Wheaton was married to Kathy Wheaton, and owned with her a number of local businesses, most recently Kathy’s Corner, the nursery to the south of town. Prior to Kathy’s Corner, the couple owned the Ace Hardware store and Vashon Farm and Garden in the building that is now Pandora’s Box.

“He was more interested in growing things than selling toilet rings,” Kathy Wheaton said in an interview with The Beachcomber. “Nothing gave him more pleasure than going out and building a patio, a fence, planting a tree, [so] the beauty he was creating would live on well after he was gone.”

That mindset is, in part, what led him to start Kathy’s Corner with her in 1991. Over the years, Wheaton painstakingly propagated Japanese Maples, smoke bush and barberries, which can be found all over the island.

He was also known for his slate patios and metalworking and for building all sorts of structures across the island. He taught and mentored many.

“There was not a problem he couldn’t solve,” said Laura Hall, who works at Kathy’s Corner. “He was extremely humble, kind and strong, and worked until the day before he died.”

Wheaton and Kathy met in the 1970s after Kathy, a young teenager with her own child, started caring for his five girls. They married and together they had one more child for a total of seven.

From welding and metalworking to growing and harvesting vegetables and roses, Wheaton guided people of all generations.

Yet he kept his profile low and was happy that I was the person in the limelight, his widow said; he just wanted to be in the garden with his dogs.

“He was fiercely loyal to his family and his four-legged family, especially,” Kathy said. “He just adopted Bindi from Vashon Island Pet Protectors (VIPP), I think to keep me company when he was gone.”

Wheaton had seen his fair share of hardships over the years. Several break-ins at Kathy’s Corner, resulting in a loss of hundreds of dollars in plants, cash and equipment; the illnesses Kathy suffered; and his own debilitating illness called dystonia, which causes the muscles to contract uncontrollably, resulting in abnormal postures in his last few years.
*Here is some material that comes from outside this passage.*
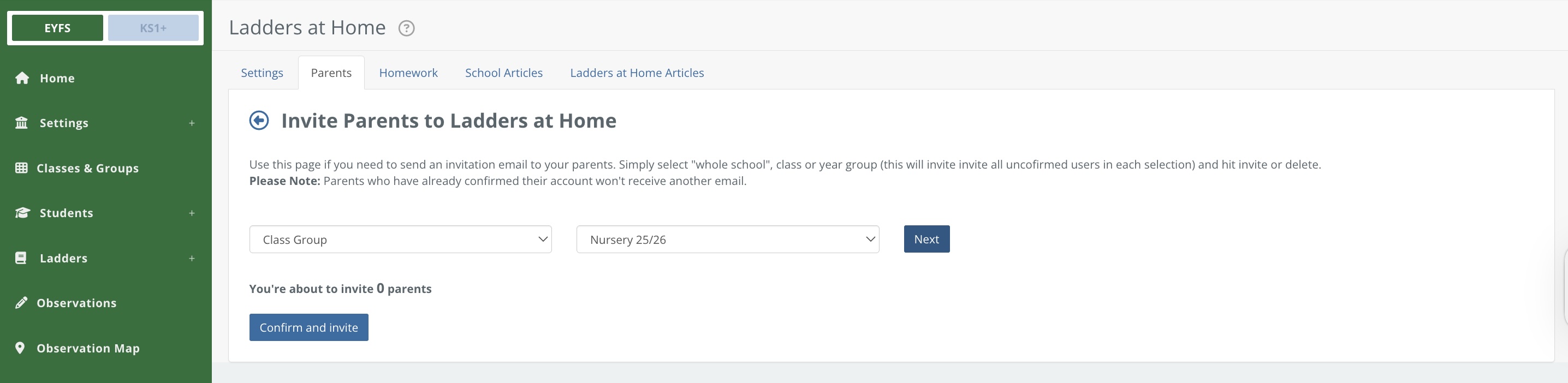Click the Classes & Groups grid icon
Image resolution: width=1568 pixels, height=383 pixels.
[21, 168]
Still, he was active and involved, whether it was hacking through blackberries, laying patio stone, or delicately pruning roses even with a bent body.
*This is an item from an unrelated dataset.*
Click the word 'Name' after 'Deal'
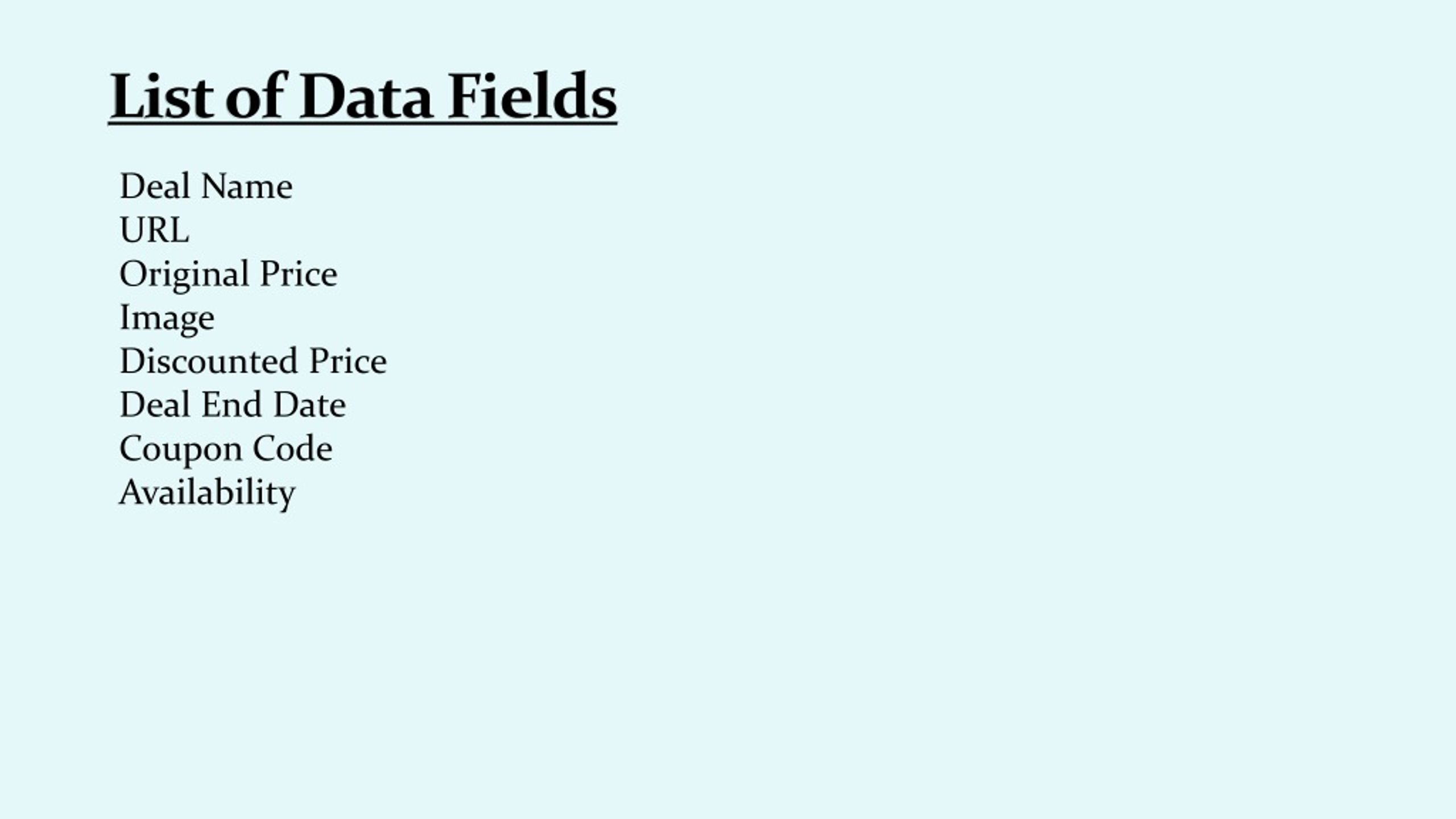1456x819 pixels. click(247, 187)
Wheaton was born Aug. 12, 1938, around Gray’s Harbor, where he had to walk two hours to hop a bus that took two more hours to travel to a one-room schoolhouse for grades one through eight. He enjoyed hunting elk with his brother more than going to school.

He worked for many years with Standard Oil in the early days on the what is now the Tramp Harbor Dock, pumping fuel out of the ships’ tanks to deliver to the community on Vashon. When the opportunity presented itself in 1971 to open up a garden and feed store, he took it, supplying plants and feed for the island.

Wheaton grew vegetables on a half-acre of land and took them to the Food Bank for years, driving his own truck when dropping off hay and feed and fuel for the community.

Wheaton mused with his wife that he wanted to die working on one of his regular client’s gardens that he helped create. That is in fact what happened. He worked up to the day before he died, driving his truck and leading his crew.

Wheaton is survived by his wife, Kathy, their seven children, Darleen, Charleen, Julie, Lori, Kelli, Ginny, and Donna; his nephew, Jimmy, and his siblings, Floyd, Cora, Verta and Zeke. He was preceded in death by his mother, father and sister, Floyd, Betty and Vi Wheaton.

At the request of Wheaton, there will be no service. The best way to honor his memory is to plant something beautiful and watch it grow, said Kathy.